In the bad old days, when an employee felt unfairly treated by their employer, they’d simply launch an employment tribunal claim. There was no fee and largely no risk to the employee. It was easy. Probably a bit too easy. Employers would have to incur time, cost and energy in defending the claim, irrespective of whether it had any merits.
These days, employees can no longer do that. Instead, employees have to try to resolve their disputes via the ACAS Early Conciliation Scheme.
The aim is to help to resolve a dispute as soon as possible without the need for employment tribunal proceedings.
Instead of issuing tribunal proceedings, an aggrieved employee will now have to complete a form on the ACAS website.
Within a couple of days, they will receive a call from ACAS, who will discuss the case with the employee. Details will be passed to an impartial conciliator who will liaise between the parties and try to find a solution.
The scheme will apply to most types of claim, including
- Unfair Dismissal
- Breach of Contract
Prospective claimants will still be able to start legal proceedings but only after ACAS has issued a certificate saying that the parties have first tried to resolve the dispute via the conciliation scheme.
How does it affect time limits
Usually, tribunal claims must be started within 3 months. This is known as the limitation period.
However, when a claim is submitted for ACAS conciliation, the clock stops. It only starts running again when ACAS issues the certificate confirming that the parties have attempted conciliation.
This means that the limitation period will be 3 months plus the length of time it takes to conclude conciliation.

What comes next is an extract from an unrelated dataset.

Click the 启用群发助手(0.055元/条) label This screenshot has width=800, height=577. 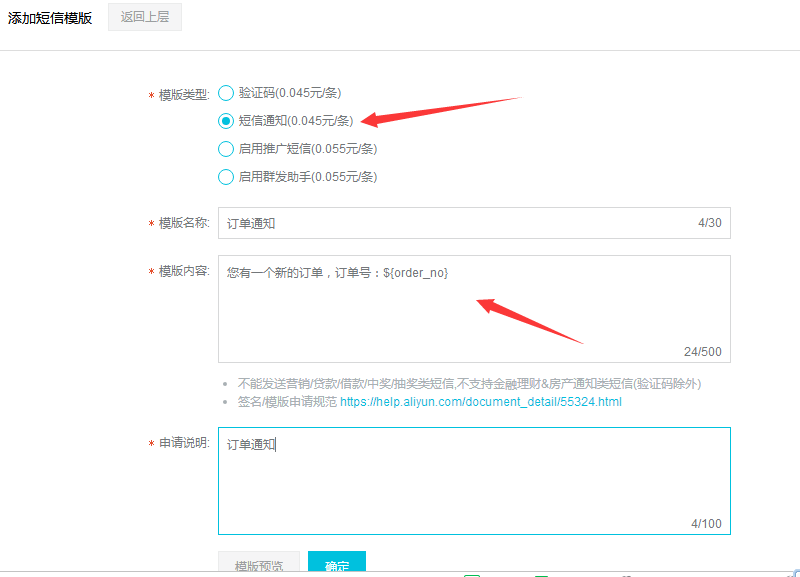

- Many disputes will be resolved without the expense, anxiety and time that would be incurred in an Employment Tribunal.
- It’s confidential – provided it’s resolved, you will avoid the bad publicity that often accompanies a tribunal claim.
- It’s free.
Will you still need legal advice?
The process is relatively straightforward. ACAS conciliators will help both sides to understand the legal framework and what they can expect if the case goes to a tribunal.
However, ACAS won’t give legal advice. They won’t assess the case and advise on its merits. If you’re involved in an ACAS conciliation, you may want to speak to an employment law solicitor to help you to determine the risks to your business and to advise you on what level of settlement may be appropriate.